Following economic statistics that increased anticipation the Federal Reserve will maintain its aggressive rate-hike path, gold prices decreased on Wednesday in international markets as the U.S. dollar and Treasury yields surged. Spot gold was down 0.3% at $1,696.30 per ounce. Higher benchmark Treasury yields are supported by better U.S. economic statistics, which increases demand for the dollar.
As yesterday’s U.S. dollar index crossing of 110 occurred, precious metals gave up the day’s gains. Precious metal prices were put under pressure by the U.S. Service PMI, which fell to 56.9 from 56.7. The dollar’s increasing trend, which veers away from the trend of gold prices, could exert downward pressure on the price of precious metals. At Rs 50,750, there is resistance, and at Rs 50,000, there is support.
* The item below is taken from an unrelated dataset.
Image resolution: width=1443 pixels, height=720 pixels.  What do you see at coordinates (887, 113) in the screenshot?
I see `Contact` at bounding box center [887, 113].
Support for silver is at Rs 52,700, and resistance is at Rs 54,400. It is not unexpected to observe the impact on gold given the rise in the probability of a 75 basis point hike to 72%. The 10-year U.S. bond yields were trading at their highest level in the past two months, while the Dollar Index increased by 0.4% to 110.25, a level not seen in more than 20 years. The pressure on the bullion pack will last until the Fed event. In the early trade on Wednesday, spot gold prices at COMEX were trading 0.30% lower than $1697 per ounce.
A stronger dollar and better than anticipated U.S. economic statistics caused gold prices to fall below $1700 per ounce, raising hopes for a swift rate hike from the Fed. The demand for safe-haven metals decreased when the dollar index rose above the 110 level. With COMEX spot gold support at $1676 and resistance at $1720 per ounce, we anticipate gold prices to trade flat to lower for the day. Support and resistance levels for MCX gold in October are 49,800 and 50,500 respectively.